I'm going to get shot.
I sighed at my reflection. What would be, would be. In the meantime, I had to focus on what I could control. My face was glowing blue, reflecting off the fog and blinding me. At least, I hoped that was the case.
I had a throw blanket rolled up in my backpack and took it out, thinking. I could cut a strip off, poke holes for my eyes, and use it as a cloth mask to block some of the glow. Hopefully, it would make it easier to see. I also had the idea to tie the rest of the blanket around my neck like a cape. I could cosplay around as some kind of superhero. A glowing blue monster is scary, but dress it like a superhero? It would be something almost familiar, maybe. Something to make people hesitate to shoot on sight, at least.
It wasn't even that original of a superhero origin story; I just had to sell it.
I tore a strip of cloth from the blanket. I had a pocket knife in my pocket when I'd left the apartment, but, however I ended up this way, the stuff I had on me didn't make it. My hands were dexterous, though, and after creating a tear in the cloth with my teeth, I carefully tore off a strip long enough to tie around my head. I then used my semi-sharp fingernail to rip the eye holes. I absolutely didn't try to do this while wearing the mask and poke myself in the eye—anyone who says differently is a liar.
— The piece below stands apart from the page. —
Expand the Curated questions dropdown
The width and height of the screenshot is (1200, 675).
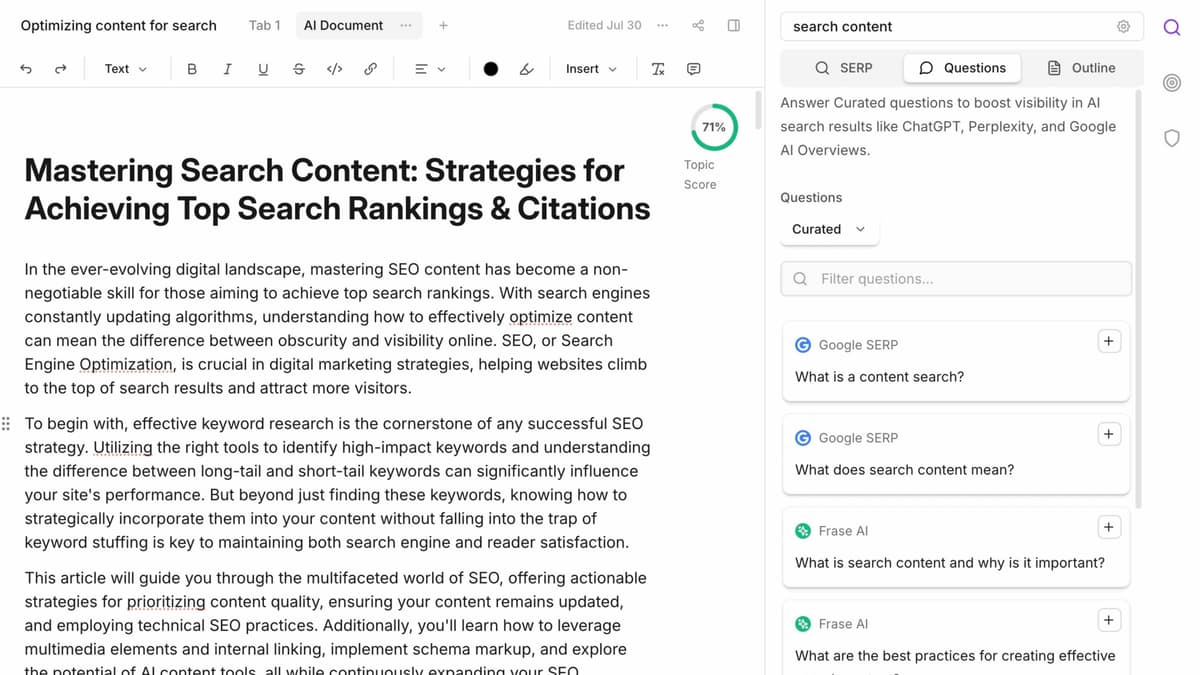click(x=829, y=229)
The mask ended up being about the width of my hand, and once I put it on, I could immediately tell the difference. It was like I'd put on glasses; most of the fog and fuzziness disappeared. It was still there, and the air still shimmered like a heat haze, but I could at least see the entrance to the hospital that Jon had probably used.
I tied the rest of the blanket around my neck; I could wish it looked more like a long cape, but I was too hulking, so the throw-banket was barely a short cape on me.
It would have to do.
I could admit the costume was a bit silly, but the more I thought about it, the more I liked it. With all the superhero movies out there, superheroes and capes were linked. At the very least, no creature dressed as a superhero was likely to be some feral beast ready to go on a rampage.
I supposed I could still be seen as a villain or some rich dude's pet cryptid or something, but the goal was to avoid reflex murder. I would take a wary response over an instinctive kill-on-sight reaction.
With my cape tied, I grabbed my bag and hesitated. The backpack would detract from my new costume. I'd have to carry it instead of wearing it. At least it would be easier to ditch the dead weight if I needed to run.
As ready as I could be, I started walking toward the hospital.